The rainbows of COVID-19
“We will need constantly to review and reflect on experience and evidence, but some of what we now see will not be solved by the much awaited vaccine we all hope for.”
Coronavirus has moved rapidly from China through South East Asia and into Europe, the Middle East and the Americas. Each country has tackled the pandemic in its own but different ways and research studies are being quoted to justify different approaches. However, some of the facts now emerging are pointing to problems that will outlive the virus, which we need to remember.
The virus has made a huge impact on the most affluent countries and many of the instructions have assumed affluence: social distancing, frequent hand washing, wearing of masks. But these cannot be followed by many: 3 billion people cannot wash their hands at home. In affluent countries, the deaths have fallen on the most vulnerable, those with higher rates of diabetes and heart disease.
C3 is working in disadvantaged areas of England and France looking at obesity and unemployment. Both countries are seeing a disproportionate number of obese people in critical care, especially men, who from China to Europe seem harder hit by the virus than women and are more likely to have severe illness or die. Smokers are likely to be more vulnerable to COVID-19 as the act of smoking means that fingers are in contact with lips which increases the possibility of transmission of virus from hand to mouth. Smokers may also already have lung disease or reduced lung capacity which would greatly increase risk of serious illness. In the UK and USA the minority communities are disproportionately affected: 70% of those who have died in Louisiana are black, despite African Americans making up only 32% of the state population. To date, all the physicians who have died in the UK are from ethnic minority communities.
We will need constantly to review and reflect on experience and evidence, but some of what we now see will not be solved by the much awaited vaccine we all hope for.
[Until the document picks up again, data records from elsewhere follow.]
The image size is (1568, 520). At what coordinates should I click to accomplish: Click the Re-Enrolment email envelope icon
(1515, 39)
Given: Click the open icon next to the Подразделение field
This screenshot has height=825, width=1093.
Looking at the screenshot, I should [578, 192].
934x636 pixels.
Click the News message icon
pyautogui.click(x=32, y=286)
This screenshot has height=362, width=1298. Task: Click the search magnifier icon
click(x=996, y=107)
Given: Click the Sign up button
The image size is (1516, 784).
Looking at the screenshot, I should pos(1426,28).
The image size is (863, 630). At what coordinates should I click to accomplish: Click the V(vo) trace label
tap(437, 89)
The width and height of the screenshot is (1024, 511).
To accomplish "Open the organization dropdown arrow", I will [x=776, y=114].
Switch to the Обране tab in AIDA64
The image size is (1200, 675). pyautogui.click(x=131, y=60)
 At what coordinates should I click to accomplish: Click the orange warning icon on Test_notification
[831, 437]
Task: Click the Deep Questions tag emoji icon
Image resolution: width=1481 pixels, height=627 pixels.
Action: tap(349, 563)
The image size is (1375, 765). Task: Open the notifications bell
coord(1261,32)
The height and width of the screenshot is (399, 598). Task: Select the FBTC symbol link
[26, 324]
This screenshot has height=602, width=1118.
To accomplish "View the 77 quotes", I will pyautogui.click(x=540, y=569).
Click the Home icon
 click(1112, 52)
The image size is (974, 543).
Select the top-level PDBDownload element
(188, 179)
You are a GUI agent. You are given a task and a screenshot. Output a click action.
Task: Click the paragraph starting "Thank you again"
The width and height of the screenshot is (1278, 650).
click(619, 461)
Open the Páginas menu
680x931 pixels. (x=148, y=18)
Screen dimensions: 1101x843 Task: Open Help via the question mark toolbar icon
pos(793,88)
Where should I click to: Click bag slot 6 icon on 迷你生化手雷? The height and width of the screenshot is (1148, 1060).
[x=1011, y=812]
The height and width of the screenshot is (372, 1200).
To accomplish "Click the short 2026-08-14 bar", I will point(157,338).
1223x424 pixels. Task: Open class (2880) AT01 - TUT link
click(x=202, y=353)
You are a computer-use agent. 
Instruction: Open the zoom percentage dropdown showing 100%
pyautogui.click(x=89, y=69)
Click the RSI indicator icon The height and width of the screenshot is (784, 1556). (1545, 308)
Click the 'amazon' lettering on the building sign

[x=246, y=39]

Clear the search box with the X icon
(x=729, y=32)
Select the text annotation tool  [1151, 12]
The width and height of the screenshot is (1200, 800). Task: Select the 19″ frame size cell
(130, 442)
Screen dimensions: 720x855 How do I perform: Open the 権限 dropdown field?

Children across many countries are putting up homemade rainbow creations in their windows at home, in a bid to spread hope and positivity. We in C3 have been using another rainbow, the Dahlgren and Whitehead model of the determinants of health which looks at 3 overarching areas: 1) socio-economic, cultural & environmental conditions; 2) social &
community networks and 3) individual lifestyle factors. When we consider the impact of coronavirus on different communities and people, we will certainly need both rainbows.